**INSTRUCTIONS FOR THE TASK:**
In the article below on how banks think about the "new normal," please list every topic customers named as most important when seeking advice from their bank.

**QUOTED PASSAGE:**
*** Begin section ***

Financial Services

Reframing How Banks Think About the "New Normal"

We just came off a year that changed just about everything. So far, it looks like 2021 is going to offer about the same.

I love how quickly we all accepted the term “new normal”. A topic that hits home for all of us is how drastically the pandemic has changed the way customers, or households (HHs) bank.

Let’s review some together:

  • Lobbies closing placing greater reliance on digital channels
  • Concerns for the safety and security of personal information grew with more digital reliance
  • Contact Centers across the country grew in importance for delivering service
  • Relationship and engagement with the bank were highlighted and depended on
  • Customers sought advice from their bank, identifying these topics as most important: Investments (asset protection); Retirement (planning and asset protection); Improving their financial situation (financial health); and Keeping track of finances (budgeting)
  • Customers who became less satisfied with their financial situation became less satisfied with their bank
  • Banks are now expected to be committed and play a role in Environmental, Social, and Governance (ESG) issues becoming more socially aware
  • Retail bank customers, especially the younger HHs, have low financial literacy at a time they need it most

This just part of the daunting list of changes we’ve experienced in one twelve-month period. Several of these are compounded by a low-rate environment—squeezing margins and leading to more economic uncertainty. Honestly, it has felt overwhelming at times.

*** End section ***

**DATA SECTION:**
*** Begin section ***

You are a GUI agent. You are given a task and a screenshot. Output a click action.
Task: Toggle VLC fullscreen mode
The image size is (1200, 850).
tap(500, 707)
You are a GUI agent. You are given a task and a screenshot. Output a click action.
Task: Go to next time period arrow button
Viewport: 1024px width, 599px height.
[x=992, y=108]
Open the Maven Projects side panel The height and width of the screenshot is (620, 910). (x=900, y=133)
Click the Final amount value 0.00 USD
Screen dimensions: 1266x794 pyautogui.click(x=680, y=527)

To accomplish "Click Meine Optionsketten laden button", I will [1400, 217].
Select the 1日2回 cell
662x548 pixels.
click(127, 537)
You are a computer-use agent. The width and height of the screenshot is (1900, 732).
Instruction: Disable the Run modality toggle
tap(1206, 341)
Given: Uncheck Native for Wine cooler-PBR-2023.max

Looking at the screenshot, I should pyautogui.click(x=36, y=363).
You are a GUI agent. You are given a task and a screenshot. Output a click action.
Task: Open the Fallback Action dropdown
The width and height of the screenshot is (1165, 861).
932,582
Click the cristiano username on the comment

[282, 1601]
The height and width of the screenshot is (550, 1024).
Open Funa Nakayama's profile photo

*** End section ***

**SOLUTION BELOW:**
- Investments (asset protection)
- Retirement (planning and asset protection)
- Improving their financial situation (financial health)
- Keeping track of finances (budgeting)